Sometimes, even when I suspect that he knows it will hurt him, President Barack Obama does not follow the script. The evening of the day when terrorists struck in Belgium, the president and his family attended a Major League Baseball exhibition game in Cuba. Why didn’t he rush back to Washington, D.C., or to Belgium to show solidarity with our European allies? “The whole premise of terrorism is to try to disrupt people’s ordinary lives,” he told ESPN during the game.
Agree or disagree with the choice—and Republican critics didn’t hesitate to strongly disapprove—Obama showed the calm that has characterized his presidency but that may be out of step with Americans’ fear of terrorism reaching our shores again. (At least, that what’s GOP presidential candidates and their supporters are hoping.)
When Obama was running for president in 2008, however, calm was one of the few emotions allowed in his public persona. If he had introduced himself in red-faced, hair-on-fire mode (think the current Republican front-runner), his campaign would have ended before it began. After President George W. Bush and a war that America had grown tired of, Obama’s mood fit the country’s.
But just as important was the fact that the man who wanted to be elected the country’s first African-American president already saw how he and his family, without evidence to back it up, were being tagged with the go-to adjective of “angry.”

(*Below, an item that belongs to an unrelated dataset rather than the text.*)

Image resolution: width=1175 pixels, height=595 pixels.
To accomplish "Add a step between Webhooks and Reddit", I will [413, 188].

Much has been said and written about “respectability politics,” and it has played out—most prominently for me—in the images of well-dressed, well-behaved civil rights demonstrators being called uncivilized by screaming, violent men, women and children. The contradiction was as plain as could be, but it hardly changed the minds of true believers in the way things—socially, culturally, politically—had always been and should remain.

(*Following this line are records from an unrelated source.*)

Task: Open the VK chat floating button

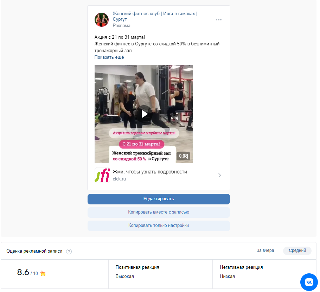Action: click(x=309, y=282)
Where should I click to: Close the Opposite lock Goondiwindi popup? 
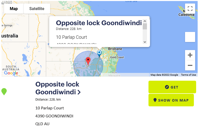(x=149, y=18)
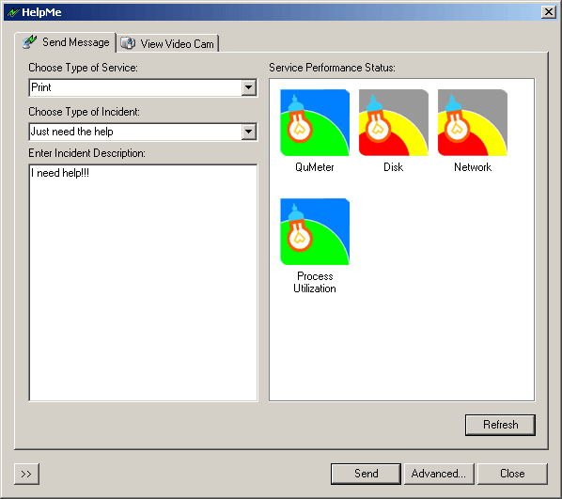Click the Refresh button

(x=500, y=425)
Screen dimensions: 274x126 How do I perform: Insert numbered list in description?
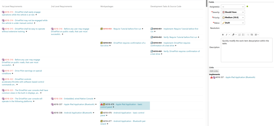pyautogui.click(x=240, y=35)
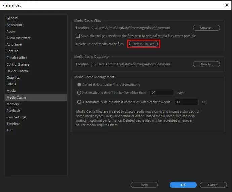Choose auto-delete cache files older than option
Viewport: 232px width, 192px height.
79,93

Civility is an expectation for some Americans; violently acting out is not an option, at least not one that will be tolerated.

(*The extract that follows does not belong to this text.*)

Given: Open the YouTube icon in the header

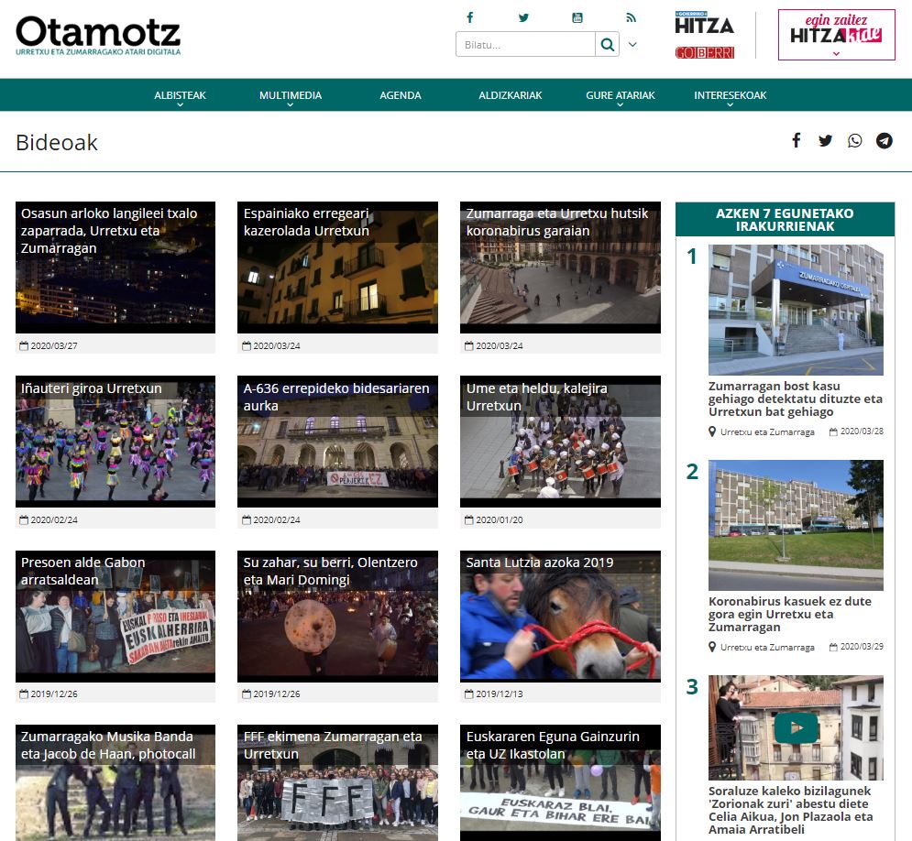Looking at the screenshot, I should click(x=577, y=17).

Imagine, for example, if President Obama said that his supporters might “riot” if the Senate refused to consider his choice for a Supreme Court vacancy that he is permitted, according to the Constitution, to fill. The howls would certainly include calls for impeachment, since those calls have come in response to actions of far less consequence.
Donald Trump, meanwhile, muses that he could shoot someone in the middle of the street without a drop in poll numbers or that his supporters could “riot” if he arrives at the Republican convention in Cleveland ahead in delegates, though short of the amount required, and is denied. And though his remarks are condemned by the Republican establishment, the pushback is markedly brief and notably halfhearted. The moment then passes until the next outrageous statement.
When it comes to Trump supporters vs. protesters, it has become a reliable script, a routine for viewers used to reality-show shenanigans. The free-for-all atmosphere—from Fayetteville, N.C., to Tucson, Ariz.—has become less shocking than the brief time it takes every confrontation to drop out of the news. Trump may be asked about the reported bullying behavior of his campaign manager, but no more than a few times until he can segue to talking about a U.S. ban on Muslims entering the country.
As in the past, there are contradictions. Donald Trump, who, every chance he gets, praises law enforcement, flatly denies that he is involved in or responsible for any violence at his rallies, even as he is on tape talking about punching people. He comes close to justifying uncivil action when he calls it passion and love for the country—somehow validating the un-American view that those who disagree aren’t as sincere and passionate in their own affection for this land. His words are an endorsement of different rules for different people.